Online banking fraud - consumers have a say and a responsibility
Financial institutions are obliged to provide secure mechanisms for their customers, and consumers must protect their personal information and interests, says Charl Ueckermann, CEO at AVeS Cyber Security.
Incidents of online banking fraud continue to rise in South Africa as more consumers become comfortable with transacting on the Internet. While cyber fraudsters are known to target companies - or financial institutions - in order to steal larger amounts, individuals are frequently targeted for quick and easy wins.
"Certainly, as we have seen in the past few years, banks can become the targets of cyber hacker syndicates. However, a lot of the online banking fraud we see is the result of malware or spyware that has been installed on a user's computer or device unbeknown to the individual. Due to poor security measures on consumers' devices, hackers are able to access their banking details and steal their money. Social engineering, however, is another growing problem. People are tricked into giving away their personal or banking details via phishing e-mails or over the phone. Fraudsters then use these details to gain access to their bank accounts online.
"Various pieces of legislation place considerably onerous responsibilities on financial institutions to implement measures to protect the information about their customers that they collect, process and store. Financial institutions are also obliged provide secure mechanisms for their customers to conduct their banking safely online. But, there is some onus on consumers to protect their personal information and interests. Therefore, it is important for everyone transacting online to understand their rights and responsibilities," says Charl Ueckermann, CEO at AVeS Cyber Security.
Read more: How risky am I?
According to him, most financial institutions offer stringent online security on their Web sites as well as a commitment that protects their customers while using their online banking features. These guarantees are created to protect consumers if they suffer a loss from unauthorised transactions made using the financial institution's online banking service. Consumers are advised to find out what security measures their bank has in place to protect them when banking online; what their bank's online banking service commitments are; as well as their policy on unauthorised transactions.
"Consumers have the right to ask what mechanisms their bank has in place to protect their personal information as well as their money when they transact online. Bear in mind that cyber criminals make it their business to stay a step ahead of their targets. So choose a bank that takes its online security very seriously," he says.
"People should also take the time to read their bank's online banking or electronic access agreement to check that they are meeting all the bank's requirements for when banking online. Some banks may require users to install a specific security tool or add-on to the computer or device they use to transact online."
On the flip side of this, it is the consumer's responsibility to always keep their banking information, user IDs, passwords and PIN numbers confidential.

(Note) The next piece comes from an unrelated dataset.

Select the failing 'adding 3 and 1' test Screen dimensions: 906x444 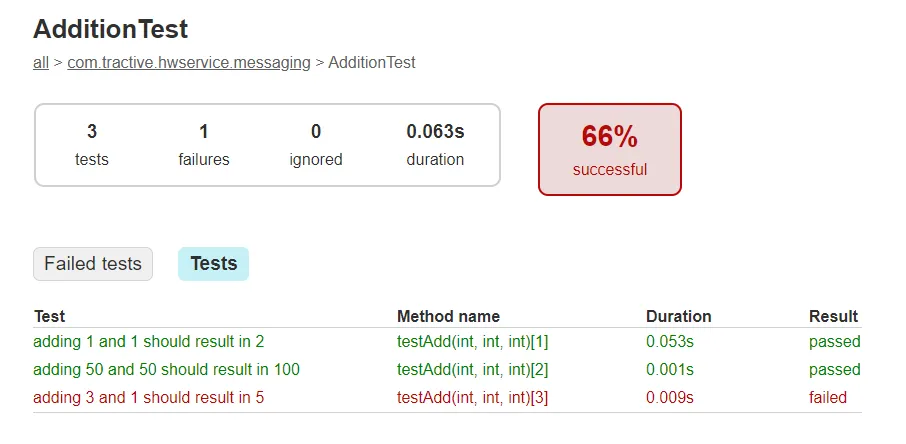(x=149, y=397)
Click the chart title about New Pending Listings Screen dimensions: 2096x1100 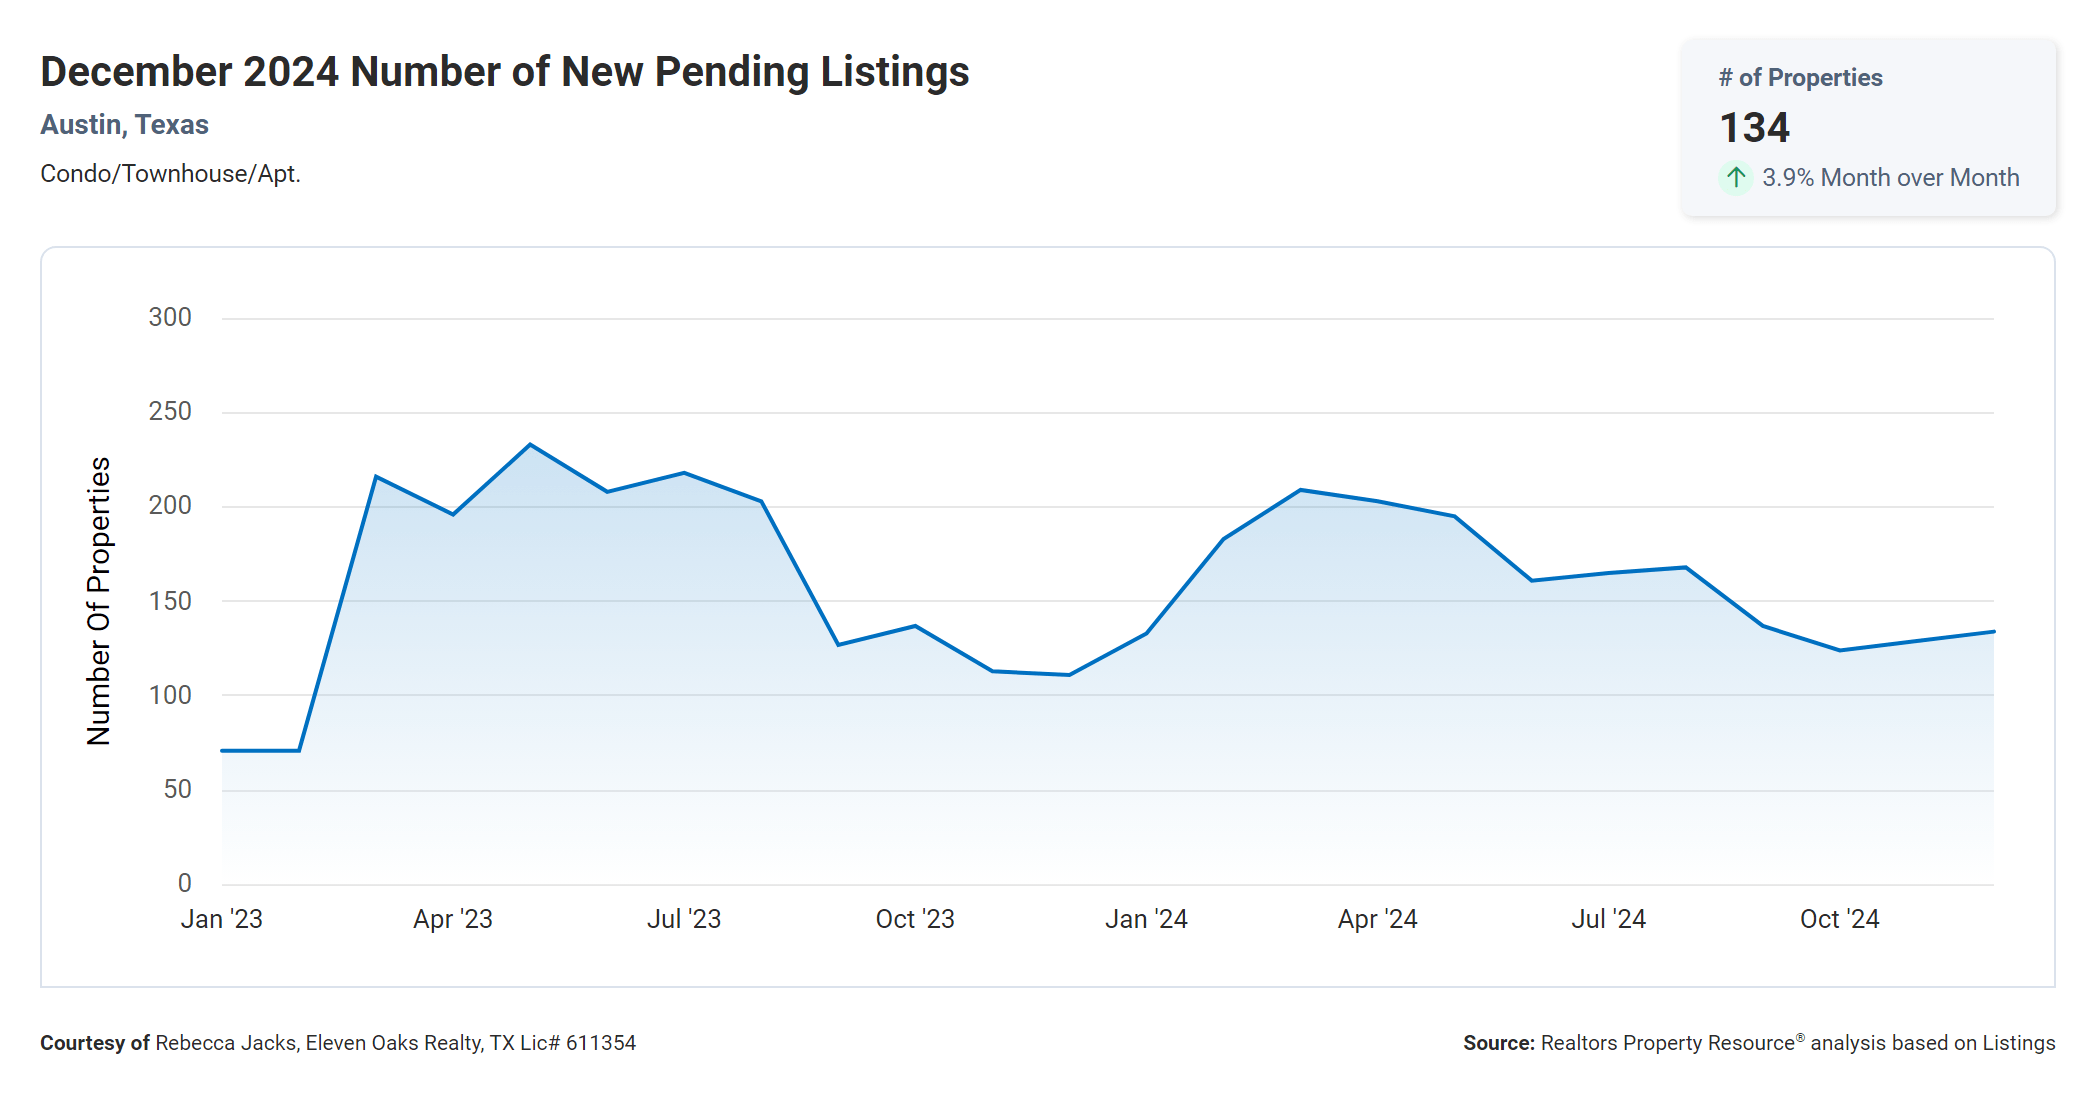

"If you give your online banking details to anyone, it comes with the risk of losing whatever protection your bank offers against unauthorised transactions. This could result in you being responsible for any unauthorised transactions on your account, and you won't be refunded for your loss," warns Ueckermann.
Consumers can help make their online banking safer by:
* Keeping PINs, passwords and personal verification questions secret;
* Always logging off the banking Web site properly, and closing the Internet browser completely after each and every online banking session;
* Installing tools and security add-ons provided by the financial institution to make online banking features more secure;
* Making sure the IT security software on computers and devices used for Internet banking are up to date;
* Avoiding the use of free WiFi hotspots to access the Internet for online banking;
* Not opening attachments in unsolicited mails. This could activate the installation of malware onto your computer;
* Using encrypted sites where possible; check for the little padlock symbol in the address bar. Banks' official online banking sites are encrypted;
* Never entering personal information onto a Web site from an external link or pop-up. First, open a new browser window and type the URL directly into the address bar to ensure the site is legitimate; and
* Making sure financial providers can deliver information about the latest security trends and security mechanisms in place to protect consumers from being exposed to hackers.
Read more: Personal security information stakeholders
"It is also important to regularly check your bank account for unusual or unexplained transactions. Report anything suspicious to your bank straight away. To keep tabs on the money flowing in and out of your account, register for SMS notifications so that you receive alerts when there is a transaction on your account. Also, read the messages from your bank that may pop up from time to time when you log onto your online banking. There could be a warning or an important tip to take heed of. Credible financial institutions will make these and other interventions available to their customers in order to enhance the level of protection," concludes Ueckermann.